A bulb finally lit. Everyone already owns a Furby or a Game Boy—Hasbro shipped 500,000 Furbys in the first week of December 1998 and about 10 million in all of 1999. Game Boy has 50 million happy users and 100 million fed-up parents. I decided to set this thing up so people could upgrade their own stuff and just buy a service off the Web.

And what a service it was. I also wrote a neat application so that if you’re out of the room and someone talks about you, the Furboy calls you up and summarizes. I caught my wife complaining about me leaving my clothes in multiple piles. Next I synchronized Furboy with Microsoft Outlook, so it knows what I am doing and when and issues appointment reminders. Because it listens to all my conversations, it knows I can’t stand Larry Ellison. So, instead of just reminding me that I have a 10 a.m. meeting at Oracle, it snidely asks me why I bother with those cultist psychopaths. Teaching Furboy cynicism was not easy, but that became its best feature.

What started as a way to impress my child suddenly took on a global reach! This was the ultimate internetworked, productivity enhancing, small form-factor, mobile personal digital sidekick.

This was going to take some real money to run.

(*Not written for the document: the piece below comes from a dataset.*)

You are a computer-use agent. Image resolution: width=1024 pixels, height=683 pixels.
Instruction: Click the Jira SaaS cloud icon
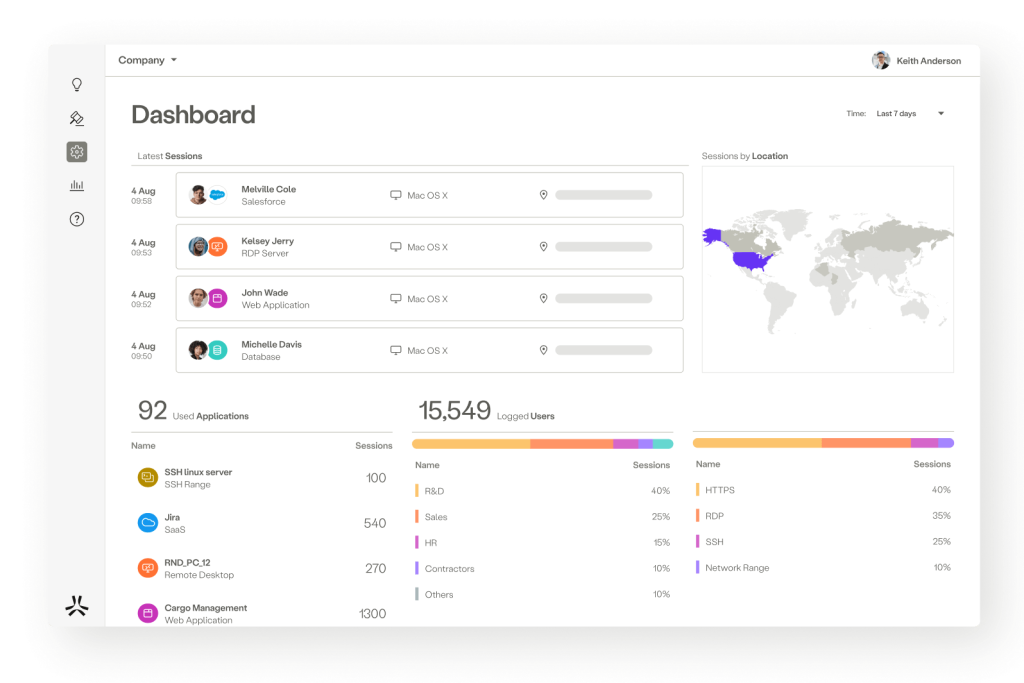(148, 523)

I met a friend for breakfast at Buck’s in Woodside, where it’s said that 90 percent of all venture deals are closed. My friend is a civilian—he works in the construction biz—so we mostly talked about the 49ers. But I let it drop that I had stumbled upon an artificial intelligence breakthrough. By the time I got back to the office, I had three, count ‘em three, phone messages from Steve Jurvetson, Tim Draper’s partner at Draper Fisher Jurvetson (see how I figured this one out?). I think Jurvetson paid off the guy behind the cash register, got my credit card receipt, and had one of his hacker friends do a reverse look up on my Visa number. Since I had already blown these guys off, I didn’t return the call, but it turned out that Steve was already telling people he was investing in my company, so the phone calls and e-mails really started pouring in. The fabled Stewart Alsop of NEA, Gary Reischel at Softbank, Brody and Breyer, Yang and Fong, Hoag and Baloff, Blitzen and Prancer.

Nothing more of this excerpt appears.